I will mention two healing applications we used the N-Essentials eucalyptus oil for. We’ve diffused it when we’ve had sinus congestion, and it worked beautifully. We’ve also used it with great results in a homemade vapor rub.

So if you’re looking for quality, affordable essential oils to use in your DIY recipes, definitely check N-Essentials out. And it’s very handy you can get butters, carrier oils, clay powders and other supplies from the same place.

DIY Laundry Powder

Onto the recipe!

You will need:

6 cups washing soda. If you don’t use washing powder too often, just buy the washing soda from the laundry section of your supermarket. If like us you have a lot of people to wash for and need to work in bulk quantities, then I advise buying a 25kg bag of Bicarb soda from a rural supply shop like National Farmers Warehouse and converting in into washing soda. This is done by filling a baking dish or two with bicarb and putting in in the oven at 200 C for an hour. Then it’s turned into washing soda! Keep it in a sealed container, too much exposure to air will see it convert back into bicarb!

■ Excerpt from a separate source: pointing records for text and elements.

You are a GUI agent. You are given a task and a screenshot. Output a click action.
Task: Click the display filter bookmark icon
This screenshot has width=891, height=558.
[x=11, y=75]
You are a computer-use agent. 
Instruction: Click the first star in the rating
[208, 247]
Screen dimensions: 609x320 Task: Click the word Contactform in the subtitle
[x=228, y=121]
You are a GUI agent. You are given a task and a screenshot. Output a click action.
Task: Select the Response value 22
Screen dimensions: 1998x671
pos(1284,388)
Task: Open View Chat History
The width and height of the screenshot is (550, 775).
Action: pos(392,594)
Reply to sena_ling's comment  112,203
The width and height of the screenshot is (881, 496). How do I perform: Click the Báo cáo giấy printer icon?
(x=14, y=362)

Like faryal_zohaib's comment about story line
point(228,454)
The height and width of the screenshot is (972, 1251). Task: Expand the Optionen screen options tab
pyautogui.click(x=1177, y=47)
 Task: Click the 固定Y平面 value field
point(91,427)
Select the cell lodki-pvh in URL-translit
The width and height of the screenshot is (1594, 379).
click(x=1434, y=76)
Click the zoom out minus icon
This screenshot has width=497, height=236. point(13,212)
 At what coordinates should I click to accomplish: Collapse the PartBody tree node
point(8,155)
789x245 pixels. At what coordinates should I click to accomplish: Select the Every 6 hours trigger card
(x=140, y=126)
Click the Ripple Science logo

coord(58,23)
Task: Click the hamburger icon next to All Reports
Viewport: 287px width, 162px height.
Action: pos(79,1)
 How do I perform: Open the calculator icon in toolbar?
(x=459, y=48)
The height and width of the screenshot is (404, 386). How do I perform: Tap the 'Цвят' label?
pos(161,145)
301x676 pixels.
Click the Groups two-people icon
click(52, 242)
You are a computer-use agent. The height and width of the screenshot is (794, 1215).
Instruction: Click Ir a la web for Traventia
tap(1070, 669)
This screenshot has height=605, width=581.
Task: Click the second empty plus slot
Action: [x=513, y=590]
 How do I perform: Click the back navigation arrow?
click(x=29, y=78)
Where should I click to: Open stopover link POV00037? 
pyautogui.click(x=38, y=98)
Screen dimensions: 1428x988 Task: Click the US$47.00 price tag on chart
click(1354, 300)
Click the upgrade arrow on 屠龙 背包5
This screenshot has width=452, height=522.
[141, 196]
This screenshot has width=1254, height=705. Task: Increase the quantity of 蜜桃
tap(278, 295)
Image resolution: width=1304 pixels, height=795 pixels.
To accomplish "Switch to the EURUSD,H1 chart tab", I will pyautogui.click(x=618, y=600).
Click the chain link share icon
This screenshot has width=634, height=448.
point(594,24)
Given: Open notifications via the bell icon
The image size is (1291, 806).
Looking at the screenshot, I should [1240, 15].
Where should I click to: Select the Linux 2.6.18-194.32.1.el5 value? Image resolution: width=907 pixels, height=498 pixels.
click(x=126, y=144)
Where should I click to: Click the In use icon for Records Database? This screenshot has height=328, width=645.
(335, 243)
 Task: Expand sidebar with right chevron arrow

2-3 bars of soap Using homemade soap is great, especially if you are aiming t make a non-allergenic washing powder. But if you don’t make soap and don’t have someone to supply it to you (If you are in the Toowoomba area, I sell plain soap for laundry powder), you can use something like sunlight soap.

10-15 drops of essential oil. I usually use a citrus oil (like bergamot), because they have grease-cutting properties which means a lot in our household!

Ideally, you’ll also want to use a food processor to make this. You’ll get a much more even consistency.

First of all, grate your soap. I use the grating blade on my food processor. It can be done by hand on a grater if needed. If you do the latter, make sure it’s a fine grate.

Now pull out your grating blade and put in your regular mixing blade. Add 2 cups of the washing soda and give it a blitz. Try not to breathe the dust in. Though this is a safe washing powder, that doesn’t mean you’ll want it in your lungs! The reason I don’t add all the washing soda at once, is because giving this initial blitz makes it easier to be sure any lumps of soap that didn’t grate properly are broken up.

Add the remaining 4 cups of washing soda and your essential oil. Blitz until you have an even consistency.

In this photographed recipe, I used salt bar soap, which grates VERY finely. If your soap is a little chunkier than this, that’s fine. Just wanted to point that out so you don’t think there’s something wrong with your mix if it looks a bit coarser than the photo!

Now you need something to store your washing powder in. Make sure it has a lid with a good seal. We prefer to use glass over plastic, especially as essential oils are involved. Large moccona jars are great. There’s just about always suitable jars at op shops too.

I also find using a canning funnel makes getting the washing powder into the jar so much easier!

And it’s done!

How much to use? When we had a 7.5kg front loader, I used 2Tbsp per load. We now have a 10kg front loader (and children who are really hard on their clothes!), so I use 4Tbsp per load.

When buying bulk bicarb for washing soda and using homemade soap, this recipe costs about $4 to make almost 2kg.